The American Dental Association and the American Board of Dental Examiners have finalized an agreement to incorporate the ADA’s Dental Licensure Objective Structured Clinical Examination into the ADEX Dental Examination no later than Aug. 1, 2026.
The agreement combines clinical hand-skills evaluation with an evidence-based, image-rich assessment tool designed to reflect real-world practice. The integration is intended to support licensure candidates, public health, and licensing boards, while reinforcing standards for patient safety.
The updated ADEX Dental Examination will continue to assess clinical hand skills alongside treatment planning and decision-making. With the addition of the DLOSCE, candidates will encounter exam components that use images and 3D models to evaluate clinical judgment in scenarios aligned with practice conditions.
“This agreement represents an important milestone for the dental profession,” said Dr. Richard Rosato, president of the ADA. “By aligning pathways to licensure and advancing candidate assessment, we are strengthening licensure portability, supporting a more mobile and responsive workforce, and ensuring that patient safety remains paramount. The ADA has long championed solutions that modernize licensure while protecting the public, and this collaboration reflects our commitment to shaping a strong, sustainable future for dentistry in service to public health.”

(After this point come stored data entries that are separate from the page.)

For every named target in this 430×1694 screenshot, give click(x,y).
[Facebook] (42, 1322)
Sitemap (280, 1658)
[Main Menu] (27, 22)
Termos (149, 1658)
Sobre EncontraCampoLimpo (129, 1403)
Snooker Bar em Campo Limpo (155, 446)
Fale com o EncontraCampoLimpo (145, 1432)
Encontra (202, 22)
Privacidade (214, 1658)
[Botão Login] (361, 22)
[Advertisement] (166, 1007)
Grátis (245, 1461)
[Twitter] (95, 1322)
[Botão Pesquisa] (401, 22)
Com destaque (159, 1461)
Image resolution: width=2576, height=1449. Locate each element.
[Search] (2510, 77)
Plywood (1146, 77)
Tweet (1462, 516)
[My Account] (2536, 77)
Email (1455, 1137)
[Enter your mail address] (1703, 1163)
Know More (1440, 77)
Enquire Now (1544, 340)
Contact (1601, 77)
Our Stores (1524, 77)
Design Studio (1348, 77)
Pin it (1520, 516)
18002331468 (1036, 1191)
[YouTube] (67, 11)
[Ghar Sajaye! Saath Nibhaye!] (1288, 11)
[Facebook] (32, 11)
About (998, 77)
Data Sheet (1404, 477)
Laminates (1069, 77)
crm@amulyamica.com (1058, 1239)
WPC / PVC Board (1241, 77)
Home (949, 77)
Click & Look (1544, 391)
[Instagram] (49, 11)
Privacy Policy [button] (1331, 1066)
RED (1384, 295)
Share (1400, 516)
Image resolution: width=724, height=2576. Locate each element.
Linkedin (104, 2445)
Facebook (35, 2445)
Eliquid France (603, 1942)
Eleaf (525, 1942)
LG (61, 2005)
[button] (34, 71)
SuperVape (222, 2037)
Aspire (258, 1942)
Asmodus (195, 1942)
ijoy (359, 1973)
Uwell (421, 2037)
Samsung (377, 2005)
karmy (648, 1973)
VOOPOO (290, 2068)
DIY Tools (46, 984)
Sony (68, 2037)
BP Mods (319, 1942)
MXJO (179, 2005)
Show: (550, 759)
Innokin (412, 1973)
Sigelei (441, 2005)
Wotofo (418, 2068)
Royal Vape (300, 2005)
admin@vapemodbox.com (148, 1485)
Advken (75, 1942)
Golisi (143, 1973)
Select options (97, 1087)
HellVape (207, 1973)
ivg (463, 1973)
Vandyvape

The agreement is expected to simplify licensure pathways and support portability for candidates seeking to practice in 48 states and jurisdictions that accept or require the ADEX Dental Examination, including Washington, D.C., Puerto Rico, Jamaica, and the U.S. Virgin Islands.
“ADEX has long served state dental boards to support licensure processes that reflect both public protection and clinical competence,” said Dr. Mark Armstrong, chair of ADEX. “This agreement continues that work by strengthening alignment across assessment components while preserving the clinical hand-skills evaluation that remains central to licensure in most U.S. jurisdictions.”
Development of the agreement followed collaboration among the ADA, ADEX, the Joint Commission on National Dental Examinations, and the ADA Council on Dental Education and Licensure beginning in 2025. In March 2026, both the ADA Board of Trustees and the ADEX Board of Directors approved the general terms that led to the agreement.
ADEX will sunset its DSE OSCE no later than Aug. 1, 2026. Following that date, all ADEX Dental Examination administrations will include the DLOSCE. The DLOSCE will no longer be offered as a standalone examination to new candidates after Aug. 1, 2026, and all standalone administrations will end after Oct. 9, 2026.
The ADA represents more than 152,000 dentist members and has supported the advancement of dental practice, research, and education since 1859. ADEX, established in 1969, works with state dental boards to administer competency examinations used for licensure across U.S. jurisdictions.